Thanks! The dictionary really gave me back the result of "pay attention to ...에 열중하다, 주의하다, 조심하다, 신경쓰다"  lol.


----------



## 한국어

저는 서울에서 나고 자란 사람인데, "솔찬히"라는 말은 들어본 적이 없습니다. 무슨 뜻인지 전혀 상상히 안가요.

I was born and raised in Seoul, and I have never heard of the word "솔찬히". I wouldn't have even guessed what it might have meant.


----------



## terredepomme

> The dictionary really gave me back the result of "pay attention to ...에 열중하다, 주의하다, 조심하다, 신경쓰다"

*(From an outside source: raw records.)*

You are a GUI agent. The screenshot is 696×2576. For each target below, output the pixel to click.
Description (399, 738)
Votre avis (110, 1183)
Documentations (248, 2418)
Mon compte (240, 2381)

Su diccionario es correcto, y aunque 신경쓰다 pueda significar "ser preocupado o énervado," su sentencia puede también significar "me intriga, esta persona..."


----------



## wide12

고맙다 terredepomme님 ㅋㅋ


----------



## terredepomme

> 고맙다 terredepomme님 ㅋㅋ


De nada  Pero la forma 존댓말 de 고맙다 es 고맙습니다 o 고마워요. En general, se utiliza el 존댓말 en internet, a diferencia de español.


----------



## wide12

terredepomme said:


> De nada  Pero la forma 존댓말 de 고맙다 es 고맙습니다 o 고마워요. En general, se utiliza el 존댓말 en internet, a diferencia de español.



Oh, pero, 고맙다, aunque pueda sonar raro,  tambien es una forma respetuosa ,¿no?


----------



## terredepomme

> Oh, pero, 고맙다, aunque pueda sonar raro, tambien es una forma respetuosa ,¿no?


En verdad no. Para amigos o los menores solamente.


----------



## hangroo

haha, it might be a bit confusing word for for foreigners 
because 솔찬히 is a dialect of JeonRa-do ( is one of a region bigger than a city)

it's like : not easy (to understand) -> "very"

but now it's not that common for younger generation


----------



## nine1/2weeks

I googled the word, '솔찬히' is a dialect of jeolla-do and means 'considerably'.


----------